# Brake Fluid in Brake Booster Servo - Cleaning



## Tubes (May 13, 2002)

Old car that's been sitting around, it's a Porsche 924 but it is really a VW for all intensive purposes. The master cylinder ruptured and there is a little bit of fluid collected in the bottom of the booster. I plan on removing it to drain it out but wondering if it is safe to spray a cleaner up in there. Might be best just to have it rebuilt but not sure what outfit offers a rebuild on these things.

Anyone ever clean out a brake booster?

Who rebuilds brake boosters? 

Thanks!


----------



## Butcher (Jan 31, 2001)

Brake boosters are brake fluid proof but I would not spray any cleaning chemicals inside it. You have no idea what damage you could do to the rubber and plastic parts. 

Take it out, drain as much as you can and call it good. If you have a oil evacuator, you can try to suck it out too. Make certain you do not get any engine oil in there. That for certain will ruin it. BMW's fail often with engine oil in the booster.


----------



## garryt (Dec 22, 2016)

you might be able to buy a new seal kit for the master cylinder.


----------



## Tubes (May 13, 2002)

I bought a new ATE master. Not going to mess with a rebuild

I plan to remove the booster and see how well I can clean it out.


----------

■ **INFORMATION PROVIDED**:
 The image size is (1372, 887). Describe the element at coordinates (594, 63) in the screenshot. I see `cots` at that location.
* * *
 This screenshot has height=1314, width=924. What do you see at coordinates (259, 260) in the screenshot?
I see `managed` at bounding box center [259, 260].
--
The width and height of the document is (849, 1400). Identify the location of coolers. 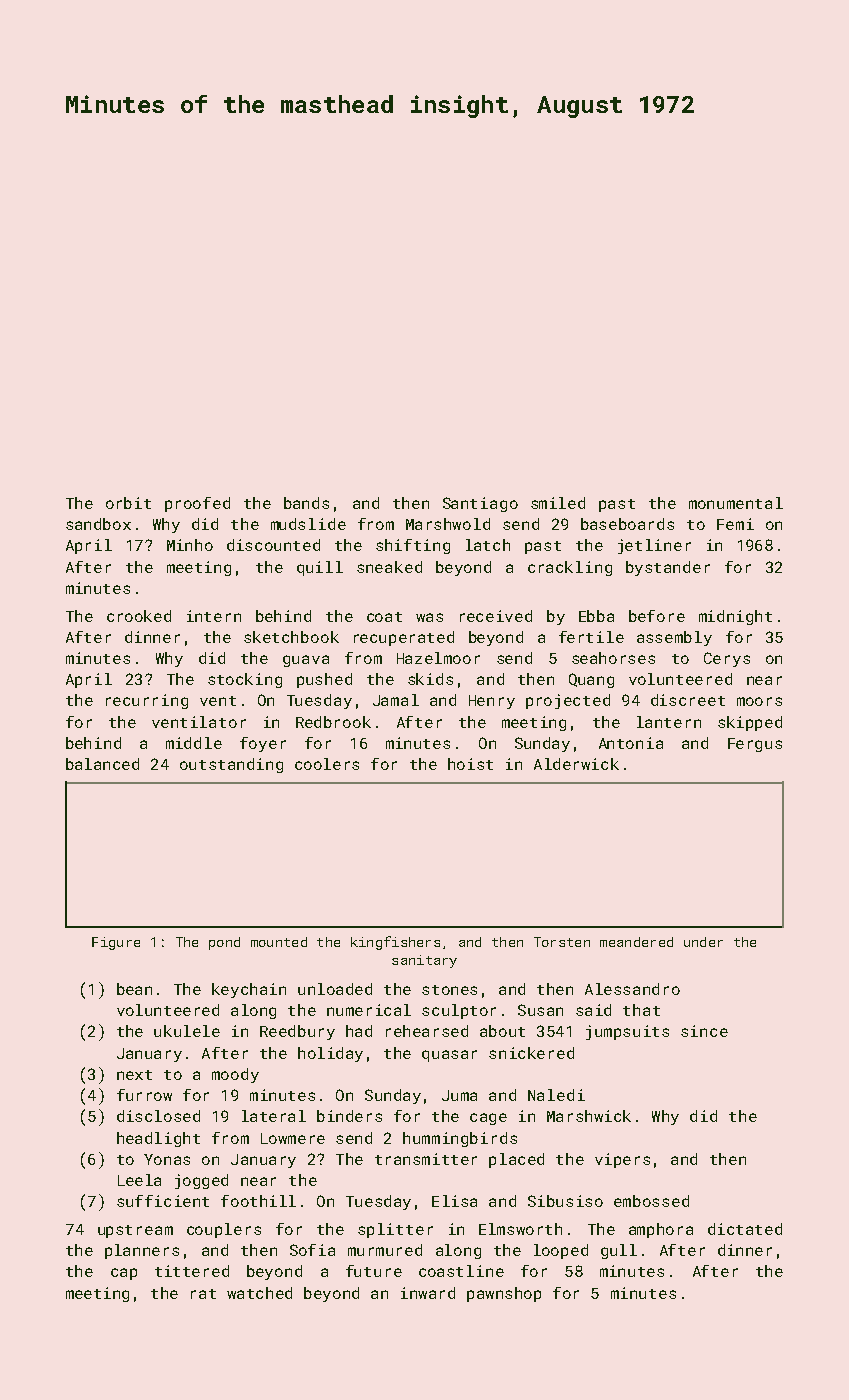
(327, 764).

■ **DIRECTIONS**:
1 – Change "master cylinder" to "master brake cylinder" in the brake booster thread and give back the stretch from "Old car that's" through "rebuilds brake boosters?".
2 – Arrange the stretch of the records from the line that contains "This screenshot has" through the line that contains "center [259, 260]." as a numbered list, leaving out blank lines and giving nothing else.

■ **ANSWERS FOR THIS EXERCISE**:
1 –
Old car that's been sitting around, it's a Porsche 924 but it is really a VW for all intensive purposes. The master brake cylinder ruptured and there is a little bit of fluid collected in the bottom of the booster. I plan on removing it to drain it out but wondering if it is safe to spray a cleaner up in there. Might be best just to have it rebuilt but not sure what outfit offers a rebuild on these things.

Anyone ever clean out a brake booster?

Who rebuilds brake boosters?

2 –
1.  This screenshot has height=1314, width=924. What do you see at coordinates (259, 260) in the screenshot?
2. I see `managed` at bounding box center [259, 260].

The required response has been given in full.